((

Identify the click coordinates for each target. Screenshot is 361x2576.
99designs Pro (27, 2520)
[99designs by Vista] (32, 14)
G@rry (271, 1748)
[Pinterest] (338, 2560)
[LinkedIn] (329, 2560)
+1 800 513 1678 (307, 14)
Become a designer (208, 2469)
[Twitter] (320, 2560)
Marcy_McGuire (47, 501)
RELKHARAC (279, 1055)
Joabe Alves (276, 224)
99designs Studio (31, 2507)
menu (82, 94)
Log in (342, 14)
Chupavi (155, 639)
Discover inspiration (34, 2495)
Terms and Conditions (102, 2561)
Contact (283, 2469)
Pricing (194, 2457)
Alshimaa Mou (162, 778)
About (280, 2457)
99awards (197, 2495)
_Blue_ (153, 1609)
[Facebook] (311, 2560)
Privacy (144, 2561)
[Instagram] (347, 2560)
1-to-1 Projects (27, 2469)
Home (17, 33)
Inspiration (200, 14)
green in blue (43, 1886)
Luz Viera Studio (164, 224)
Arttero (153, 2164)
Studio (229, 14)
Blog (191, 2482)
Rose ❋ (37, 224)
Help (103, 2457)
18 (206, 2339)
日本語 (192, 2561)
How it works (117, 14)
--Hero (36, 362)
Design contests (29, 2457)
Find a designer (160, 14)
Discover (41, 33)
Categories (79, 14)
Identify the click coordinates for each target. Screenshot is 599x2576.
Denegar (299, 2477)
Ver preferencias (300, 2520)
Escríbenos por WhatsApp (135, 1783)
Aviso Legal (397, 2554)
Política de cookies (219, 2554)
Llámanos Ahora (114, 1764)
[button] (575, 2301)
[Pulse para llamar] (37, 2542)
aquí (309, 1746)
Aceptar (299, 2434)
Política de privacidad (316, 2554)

))
((

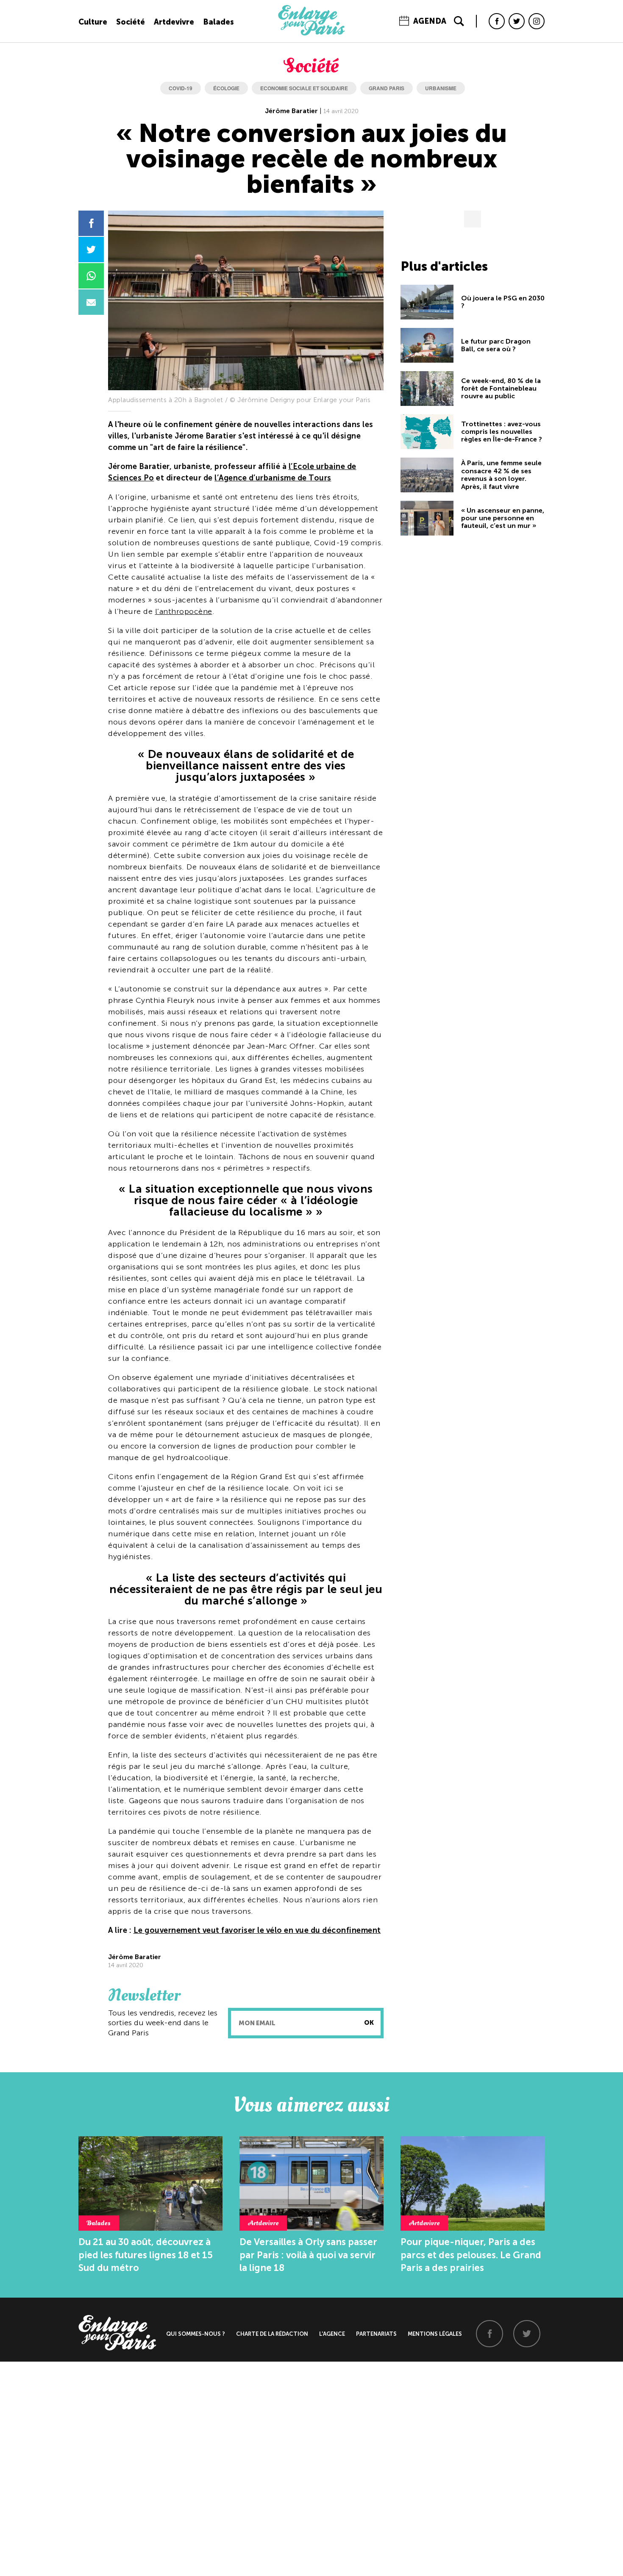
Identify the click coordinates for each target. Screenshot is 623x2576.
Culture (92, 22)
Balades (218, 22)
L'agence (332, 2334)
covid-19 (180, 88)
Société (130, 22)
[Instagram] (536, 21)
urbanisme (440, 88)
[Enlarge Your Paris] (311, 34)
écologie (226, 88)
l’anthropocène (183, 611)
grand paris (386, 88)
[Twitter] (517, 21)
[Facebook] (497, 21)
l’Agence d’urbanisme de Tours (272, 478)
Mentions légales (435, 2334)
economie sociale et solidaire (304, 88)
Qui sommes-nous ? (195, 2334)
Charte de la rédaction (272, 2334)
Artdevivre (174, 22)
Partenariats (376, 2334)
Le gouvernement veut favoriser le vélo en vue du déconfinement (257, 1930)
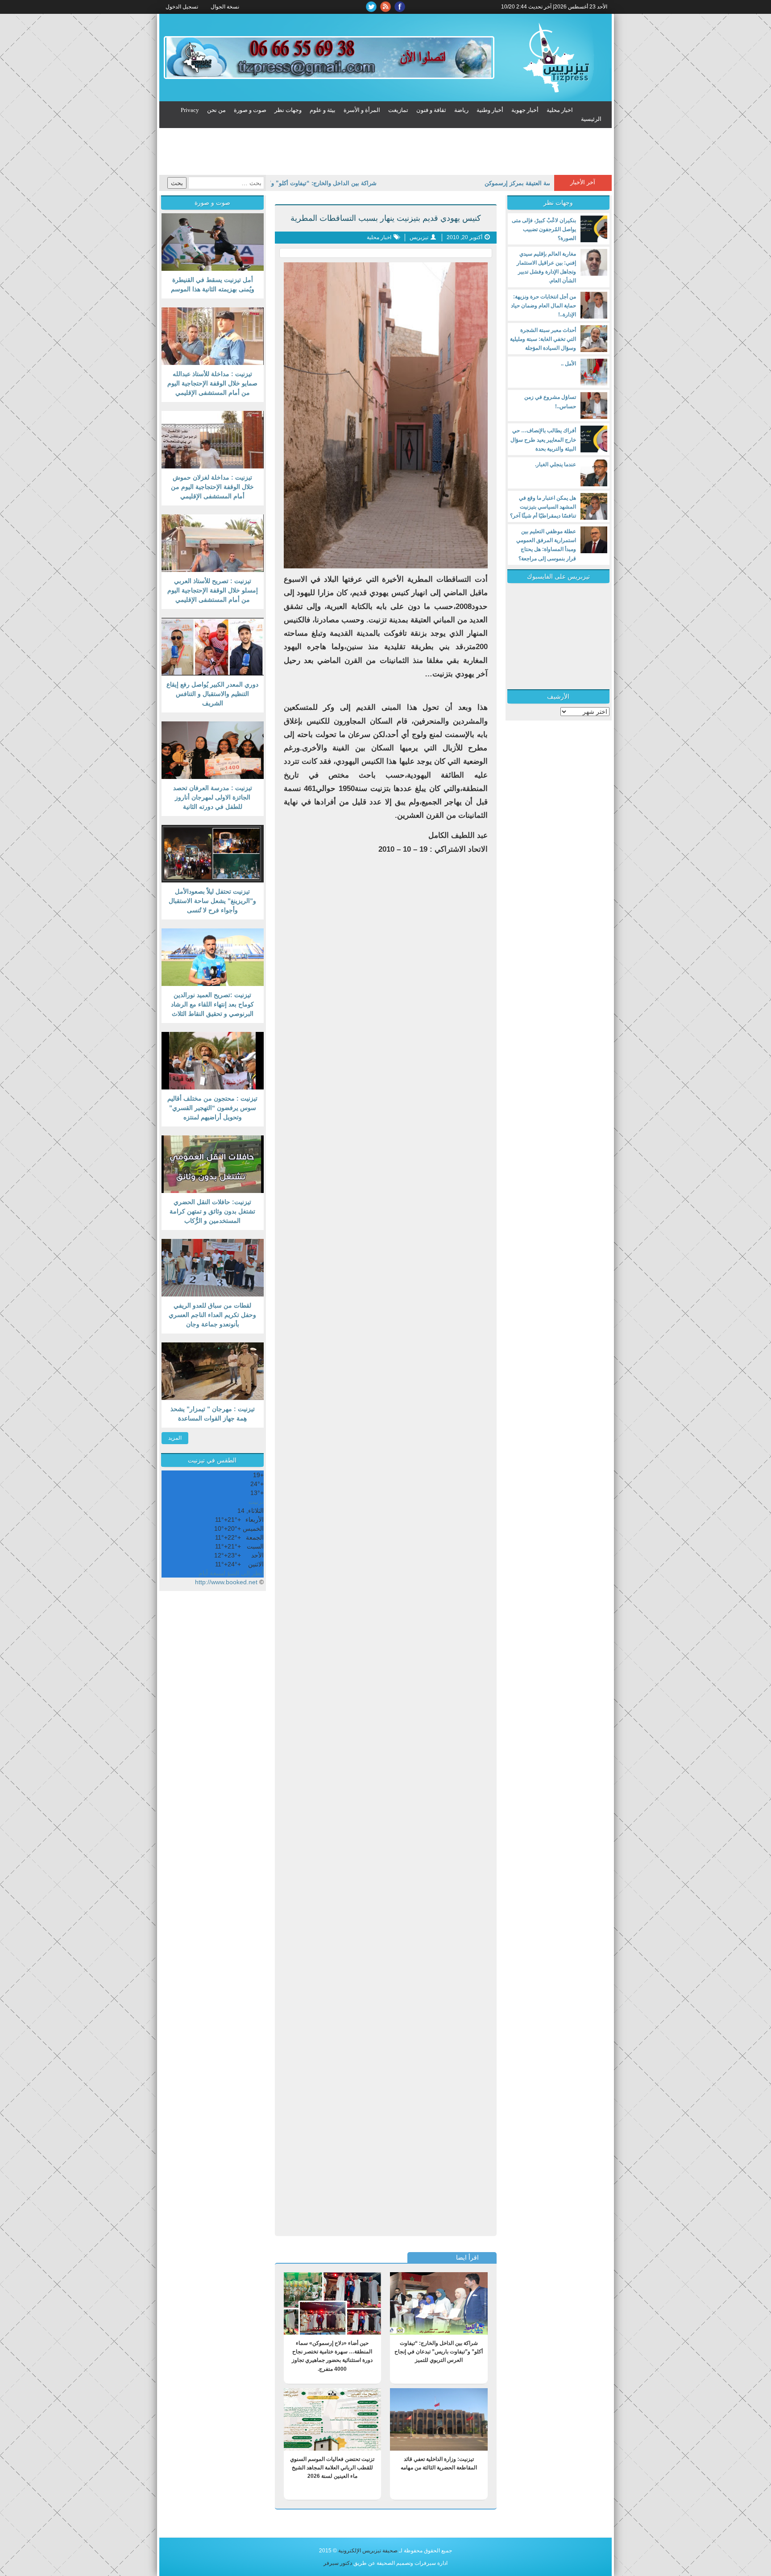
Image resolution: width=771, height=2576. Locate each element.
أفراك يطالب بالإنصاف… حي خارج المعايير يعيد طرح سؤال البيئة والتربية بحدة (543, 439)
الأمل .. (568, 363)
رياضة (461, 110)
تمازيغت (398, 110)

))

- _What you should do_: Within the data above, the span starting at the line containing "menu (82, 94)" and ending at the line containing "Política de privacidad (316, 2554)" is to be retyped exactly, with no other lines.

- _Response box_:
menu (82, 94)
Log in (342, 14)
Chupavi (155, 639)
Discover inspiration (34, 2495)
Terms and Conditions (102, 2561)
Contact (283, 2469)
Pricing (194, 2457)
Alshimaa Mou (162, 778)
About (280, 2457)
99awards (197, 2495)
_Blue_ (153, 1609)
[Facebook] (311, 2560)
Privacy (144, 2561)
[Instagram] (347, 2560)
1-to-1 Projects (27, 2469)
Home (17, 33)
Inspiration (200, 14)
green in blue (43, 1886)
Luz Viera Studio (164, 224)
Arttero (153, 2164)
Studio (229, 14)
Blog (191, 2482)
Rose ❋ (37, 224)
Help (103, 2457)
18 (206, 2339)
日本語 (192, 2561)
How it works (117, 14)
--Hero (36, 362)
Design contests (29, 2457)
Find a designer (160, 14)
Discover (41, 33)
Categories (79, 14)
Identify the click coordinates for each target. Screenshot is 599x2576.
Denegar (299, 2477)
Ver preferencias (300, 2520)
Escríbenos por WhatsApp (135, 1783)
Aviso Legal (397, 2554)
Política de cookies (219, 2554)
Llámanos Ahora (114, 1764)
[button] (575, 2301)
[Pulse para llamar] (37, 2542)
aquí (309, 1746)
Aceptar (299, 2434)
Política de privacidad (316, 2554)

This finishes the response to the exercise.